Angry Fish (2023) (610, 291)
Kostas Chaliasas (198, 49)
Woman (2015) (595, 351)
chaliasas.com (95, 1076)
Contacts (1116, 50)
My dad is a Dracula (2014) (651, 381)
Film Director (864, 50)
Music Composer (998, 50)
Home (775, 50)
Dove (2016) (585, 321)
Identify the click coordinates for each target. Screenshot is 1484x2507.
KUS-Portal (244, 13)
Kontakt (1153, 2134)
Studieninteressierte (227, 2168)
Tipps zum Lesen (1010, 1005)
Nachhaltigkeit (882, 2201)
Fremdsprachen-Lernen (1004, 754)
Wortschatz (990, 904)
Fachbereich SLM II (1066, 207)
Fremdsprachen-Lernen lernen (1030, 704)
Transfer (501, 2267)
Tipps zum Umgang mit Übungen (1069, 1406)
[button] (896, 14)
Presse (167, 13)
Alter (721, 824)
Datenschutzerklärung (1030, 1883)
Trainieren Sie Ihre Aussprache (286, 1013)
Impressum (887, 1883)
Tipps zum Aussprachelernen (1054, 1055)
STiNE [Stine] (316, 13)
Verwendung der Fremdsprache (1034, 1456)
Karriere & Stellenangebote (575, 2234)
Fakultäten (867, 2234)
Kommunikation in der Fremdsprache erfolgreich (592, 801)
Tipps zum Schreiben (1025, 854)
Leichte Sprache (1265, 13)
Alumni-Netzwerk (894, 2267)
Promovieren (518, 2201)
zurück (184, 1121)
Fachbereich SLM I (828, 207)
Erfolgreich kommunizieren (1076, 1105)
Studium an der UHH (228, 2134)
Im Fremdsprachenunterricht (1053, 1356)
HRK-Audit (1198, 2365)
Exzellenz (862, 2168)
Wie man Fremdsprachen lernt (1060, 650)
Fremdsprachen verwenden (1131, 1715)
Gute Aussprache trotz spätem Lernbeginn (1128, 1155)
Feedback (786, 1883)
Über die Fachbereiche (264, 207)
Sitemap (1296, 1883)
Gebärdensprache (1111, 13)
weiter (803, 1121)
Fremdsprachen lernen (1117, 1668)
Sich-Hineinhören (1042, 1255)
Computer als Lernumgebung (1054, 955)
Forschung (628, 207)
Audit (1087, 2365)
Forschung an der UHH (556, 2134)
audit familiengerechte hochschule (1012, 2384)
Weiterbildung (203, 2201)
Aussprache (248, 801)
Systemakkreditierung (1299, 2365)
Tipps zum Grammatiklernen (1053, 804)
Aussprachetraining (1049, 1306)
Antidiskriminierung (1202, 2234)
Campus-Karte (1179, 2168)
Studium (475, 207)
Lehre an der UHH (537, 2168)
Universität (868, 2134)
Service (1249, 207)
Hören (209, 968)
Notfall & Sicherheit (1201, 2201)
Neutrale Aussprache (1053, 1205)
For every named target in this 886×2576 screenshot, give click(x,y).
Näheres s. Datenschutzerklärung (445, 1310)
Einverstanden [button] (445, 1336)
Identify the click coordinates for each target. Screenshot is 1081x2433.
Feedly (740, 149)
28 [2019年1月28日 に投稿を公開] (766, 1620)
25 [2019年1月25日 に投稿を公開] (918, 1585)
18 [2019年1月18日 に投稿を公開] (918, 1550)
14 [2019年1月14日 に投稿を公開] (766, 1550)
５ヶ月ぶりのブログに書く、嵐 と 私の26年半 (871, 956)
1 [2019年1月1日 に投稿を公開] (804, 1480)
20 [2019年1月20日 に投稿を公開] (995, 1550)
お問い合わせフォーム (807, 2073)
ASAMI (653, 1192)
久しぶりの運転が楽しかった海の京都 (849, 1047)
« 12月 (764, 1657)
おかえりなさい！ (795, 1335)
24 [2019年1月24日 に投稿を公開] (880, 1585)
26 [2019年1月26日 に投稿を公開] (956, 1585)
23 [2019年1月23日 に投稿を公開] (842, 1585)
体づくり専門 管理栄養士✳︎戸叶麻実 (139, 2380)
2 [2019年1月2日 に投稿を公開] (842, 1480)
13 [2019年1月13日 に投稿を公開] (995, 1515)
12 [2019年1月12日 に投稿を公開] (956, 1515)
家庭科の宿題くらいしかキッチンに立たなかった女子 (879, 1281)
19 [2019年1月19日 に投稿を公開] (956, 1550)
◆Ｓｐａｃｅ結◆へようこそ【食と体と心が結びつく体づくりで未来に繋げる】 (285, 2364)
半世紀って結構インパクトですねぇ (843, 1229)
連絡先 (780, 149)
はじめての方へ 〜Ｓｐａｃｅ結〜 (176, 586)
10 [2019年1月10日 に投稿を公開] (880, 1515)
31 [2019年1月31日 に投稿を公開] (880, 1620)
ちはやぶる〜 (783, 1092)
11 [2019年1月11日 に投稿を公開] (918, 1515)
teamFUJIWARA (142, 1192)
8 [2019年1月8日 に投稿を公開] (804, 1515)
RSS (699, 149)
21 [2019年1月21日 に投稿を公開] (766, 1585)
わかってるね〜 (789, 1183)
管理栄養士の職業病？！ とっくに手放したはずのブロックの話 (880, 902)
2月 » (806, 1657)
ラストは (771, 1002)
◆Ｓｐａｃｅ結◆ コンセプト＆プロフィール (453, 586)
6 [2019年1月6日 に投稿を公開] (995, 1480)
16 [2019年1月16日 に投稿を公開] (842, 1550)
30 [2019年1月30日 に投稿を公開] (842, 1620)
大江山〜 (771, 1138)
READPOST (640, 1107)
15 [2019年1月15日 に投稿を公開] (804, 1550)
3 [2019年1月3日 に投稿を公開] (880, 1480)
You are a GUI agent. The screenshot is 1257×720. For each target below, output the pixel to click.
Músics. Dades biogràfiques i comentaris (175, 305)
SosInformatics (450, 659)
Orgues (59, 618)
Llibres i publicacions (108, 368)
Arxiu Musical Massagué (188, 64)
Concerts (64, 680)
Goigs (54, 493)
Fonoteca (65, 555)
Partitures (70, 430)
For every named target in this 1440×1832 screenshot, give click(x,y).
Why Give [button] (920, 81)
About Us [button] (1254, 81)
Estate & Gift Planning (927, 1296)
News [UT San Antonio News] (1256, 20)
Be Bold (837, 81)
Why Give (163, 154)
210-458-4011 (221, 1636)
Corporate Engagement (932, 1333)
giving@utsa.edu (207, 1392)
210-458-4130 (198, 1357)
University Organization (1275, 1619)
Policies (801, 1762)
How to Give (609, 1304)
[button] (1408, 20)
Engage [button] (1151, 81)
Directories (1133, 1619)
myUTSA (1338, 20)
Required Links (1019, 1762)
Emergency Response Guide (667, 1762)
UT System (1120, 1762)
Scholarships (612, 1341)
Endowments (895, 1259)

● **Required task**:
Can you update the listing above so that every "Why Give" becomes "Why Support", leaving everything else unchanged?

● **Written answer**:
Angry Fish (2023) (610, 291)
Kostas Chaliasas (198, 49)
Woman (2015) (595, 351)
chaliasas.com (95, 1076)
Contacts (1116, 50)
My dad is a Dracula (2014) (651, 381)
Film Director (864, 50)
Music Composer (998, 50)
Home (775, 50)
Dove (2016) (585, 321)
Identify the click coordinates for each target. Screenshot is 1484x2507.
KUS-Portal (244, 13)
Kontakt (1153, 2134)
Studieninteressierte (227, 2168)
Tipps zum Lesen (1010, 1005)
Nachhaltigkeit (882, 2201)
Fremdsprachen-Lernen (1004, 754)
Wortschatz (990, 904)
Fachbereich SLM II (1066, 207)
Fremdsprachen-Lernen lernen (1030, 704)
Transfer (501, 2267)
Tipps zum Umgang mit Übungen (1069, 1406)
[button] (896, 14)
Presse (167, 13)
Alter (721, 824)
Datenschutzerklärung (1030, 1883)
Trainieren Sie Ihre Aussprache (286, 1013)
Impressum (887, 1883)
Tipps zum Aussprachelernen (1054, 1055)
STiNE [Stine] (316, 13)
Verwendung der Fremdsprache (1034, 1456)
Karriere & Stellenangebote (575, 2234)
Fakultäten (867, 2234)
Kommunikation in der Fremdsprache erfolgreich (592, 801)
Tipps zum Schreiben (1025, 854)
Leichte Sprache (1265, 13)
Alumni-Netzwerk (894, 2267)
Promovieren (518, 2201)
zurück (184, 1121)
Fachbereich SLM I (828, 207)
Erfolgreich kommunizieren (1076, 1105)
Studium an der UHH (228, 2134)
Im Fremdsprachenunterricht (1053, 1356)
HRK-Audit (1198, 2365)
Exzellenz (862, 2168)
Wie man Fremdsprachen lernt (1060, 650)
Fremdsprachen verwenden (1131, 1715)
Gute Aussprache trotz spätem Lernbeginn (1128, 1155)
Feedback (786, 1883)
Über die Fachbereiche (264, 207)
Sitemap (1296, 1883)
Gebärdensprache (1111, 13)
weiter (803, 1121)
Fremdsprachen lernen (1117, 1668)
Sich-Hineinhören (1042, 1255)
Computer als Lernumgebung (1054, 955)
Forschung (628, 207)
Audit (1087, 2365)
Forschung an der UHH (556, 2134)
audit familiengerechte hochschule (1012, 2384)
Weiterbildung (203, 2201)
Aussprache (248, 801)
Systemakkreditierung (1299, 2365)
Tipps zum Grammatiklernen (1053, 804)
Aussprachetraining (1049, 1306)
Antidiskriminierung (1202, 2234)
Campus-Karte (1179, 2168)
Studium (475, 207)
Lehre an der UHH (537, 2168)
Universität (868, 2134)
Service (1249, 207)
Hören (209, 968)
Notfall & Sicherheit (1201, 2201)
Neutrale Aussprache (1053, 1205)
For every named target in this 886×2576 screenshot, give click(x,y).
Näheres s. Datenschutzerklärung (445, 1310)
Einverstanden [button] (445, 1336)
Identify the click coordinates for each target. Screenshot is 1081x2433.
Feedly (740, 149)
28 [2019年1月28日 に投稿を公開] (766, 1620)
25 [2019年1月25日 に投稿を公開] (918, 1585)
18 [2019年1月18日 に投稿を公開] (918, 1550)
14 [2019年1月14日 に投稿を公開] (766, 1550)
５ヶ月ぶりのブログに書く、嵐 と 私の26年半 (871, 956)
1 [2019年1月1日 に投稿を公開] (804, 1480)
20 [2019年1月20日 に投稿を公開] (995, 1550)
お問い合わせフォーム (807, 2073)
ASAMI (653, 1192)
久しぶりの運転が楽しかった海の京都 (849, 1047)
« 12月 (764, 1657)
おかえりなさい！ (795, 1335)
24 [2019年1月24日 に投稿を公開] (880, 1585)
26 [2019年1月26日 に投稿を公開] (956, 1585)
23 [2019年1月23日 に投稿を公開] (842, 1585)
体づくり専門 管理栄養士✳︎戸叶麻実 (139, 2380)
2 [2019年1月2日 に投稿を公開] (842, 1480)
13 [2019年1月13日 に投稿を公開] (995, 1515)
12 [2019年1月12日 に投稿を公開] (956, 1515)
家庭科の宿題くらいしかキッチンに立たなかった女子 (879, 1281)
19 [2019年1月19日 に投稿を公開] (956, 1550)
◆Ｓｐａｃｅ結◆へようこそ【食と体と心が結びつく体づくりで未来に繋げる】 (285, 2364)
半世紀って結構インパクトですねぇ (843, 1229)
連絡先 (780, 149)
はじめての方へ 〜Ｓｐａｃｅ結〜 (176, 586)
10 [2019年1月10日 に投稿を公開] (880, 1515)
31 [2019年1月31日 に投稿を公開] (880, 1620)
ちはやぶる〜 (783, 1092)
11 [2019年1月11日 に投稿を公開] (918, 1515)
teamFUJIWARA (142, 1192)
8 [2019年1月8日 に投稿を公開] (804, 1515)
RSS (699, 149)
21 [2019年1月21日 に投稿を公開] (766, 1585)
わかってるね〜 (789, 1183)
管理栄養士の職業病？！ とっくに手放したはずのブロックの話 (880, 902)
2月 » (806, 1657)
ラストは (771, 1002)
◆Ｓｐａｃｅ結◆ コンセプト＆プロフィール (453, 586)
6 [2019年1月6日 に投稿を公開] (995, 1480)
16 [2019年1月16日 に投稿を公開] (842, 1550)
30 [2019年1月30日 に投稿を公開] (842, 1620)
大江山〜 (771, 1138)
READPOST (640, 1107)
15 [2019年1月15日 に投稿を公開] (804, 1550)
3 [2019年1月3日 に投稿を公開] (880, 1480)
You are a GUI agent. The screenshot is 1257×720. For each target below, output the pixel to click.
Músics. Dades biogràfiques i comentaris (175, 305)
SosInformatics (450, 659)
Orgues (59, 618)
Llibres i publicacions (108, 368)
Arxiu Musical Massagué (188, 64)
Concerts (64, 680)
Goigs (54, 493)
Fonoteca (65, 555)
Partitures (70, 430)
For every named target in this 1440×1832 screenshot, give click(x,y).
Why Support [button] (920, 81)
About Us [button] (1254, 81)
Estate & Gift Planning (927, 1296)
News [UT San Antonio News] (1256, 20)
Be Bold (837, 81)
Why Support (163, 154)
210-458-4011 (221, 1636)
Corporate Engagement (932, 1333)
giving@utsa.edu (207, 1392)
210-458-4130 (198, 1357)
University Organization (1275, 1619)
Policies (801, 1762)
How to Give (609, 1304)
[button] (1408, 20)
Engage [button] (1151, 81)
Directories (1133, 1619)
myUTSA (1338, 20)
Required Links (1019, 1762)
Emergency Response Guide (667, 1762)
UT System (1120, 1762)
Scholarships (612, 1341)
Endowments (895, 1259)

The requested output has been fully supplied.